I am not going to venture an analysis of the Leverett piece. Their many critics and few tepid supporters have been at it for weeks. But whatever their views, I suspect that the most important reason why their article has touched a raw nerve is this: it points to the capacity of autocracies to survive, not merely by using brute force, but also by protecting key constituencies. Hard-line Shi'ite ideologues in Iran, Alawites in Syria, Berbers in Algeria, and secularists in Morocco, Egypt and Tunisia all rely--to one degree or another --on autocracy to defend them. The regimes that rule their fractious societies are nothing less than protection rackets that use (and magnify) the fears provoked by the uncertainties of democratic politics to maintain their power.
The Arab and Iranian protection rackets are mirror images of one another. Many Arab regimes are controlled by elites that offer protection to those segments of society--the military, women's groups, businessmen, labor unions and secular-oriented human rights organizations-- that want to keep Islamists at bay.
By contrast, Iran is ruled by a coalition of clerics and security elites who are determined to repress "counter-revolutionary" secularists. Like it or not, this policy does have organized support among several million Iranians--a not insignificant political plurality. The Revolutionary Guards and radical clerics who speak or claim to speak in the name of this plurality view the demands of the Green Movement as a dire threat. Thus, if even if most Iranians who have taken to the streets want to reform rather than to dismantle the Islamic Republic, regime hard-liners view their quest for religious and political freedom as a first step towards regime collapse.

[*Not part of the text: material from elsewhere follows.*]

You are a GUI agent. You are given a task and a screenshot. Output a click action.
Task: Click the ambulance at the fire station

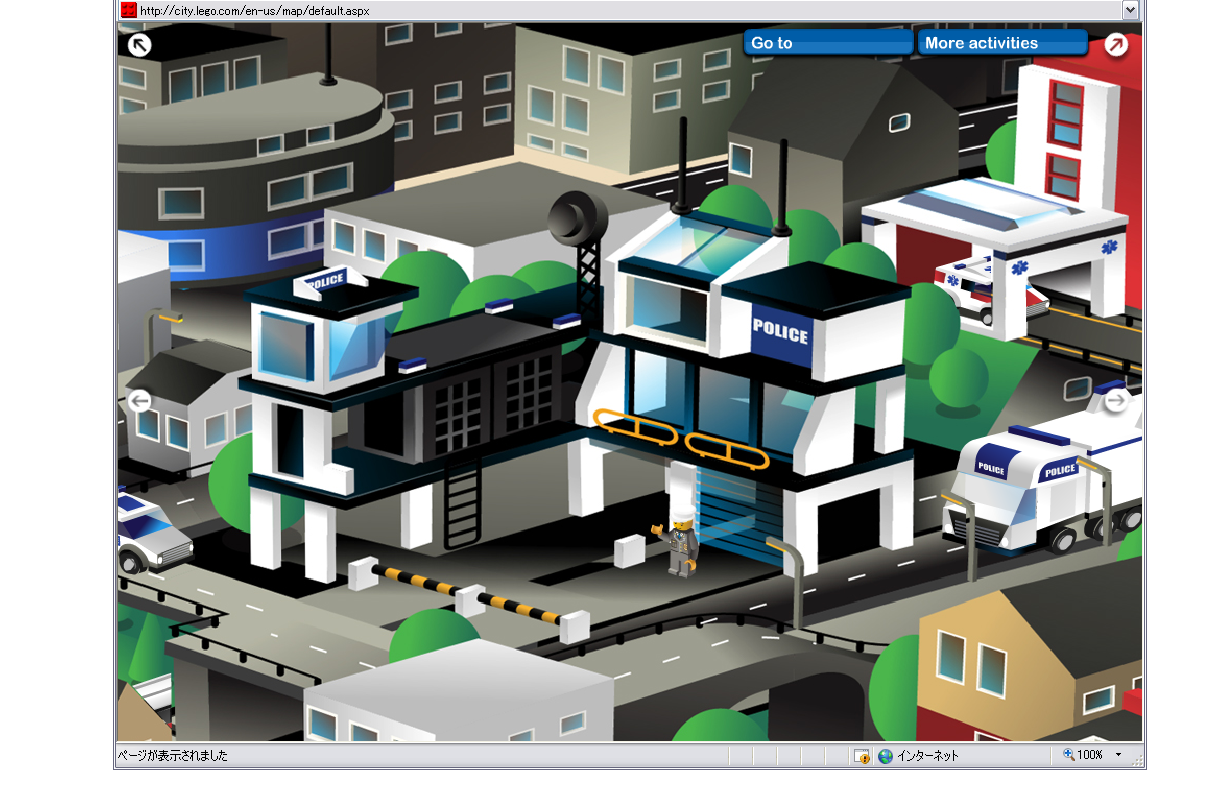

This is why the regime is not about to give up. Utterly convinced that political reform of any kind equals revolution, Iranian hard-liners have used the state media to beam one deadly message to the wider populace:"between us and the opposition stands chaos!" Like it or not, in today's divided Iran this message may be working for the regime.
How then to undermine this protection racket in a manner that advances domestic peace-making and reconciliation? In Iran, the violent stand-off between regime and opposition--one for which the regime is primarily responsible--is undermining hopes for a compromise. But I would still predict that the most likely outcome is a negotiated solution that brings both sides back from the brink. Unfortunately, such an outcome may be years away.
In the Arab world, opportunities for negotiating a different political future remain alive in some states, while they may be dying in others. Yemen--and perhaps even Palestine--could be slipping into the near-hopeless category. But in Egypt, Morocco, Jordan, and Kuwait, a new generation of political activists is looking for an exit from the cul-de-sac of autocracy.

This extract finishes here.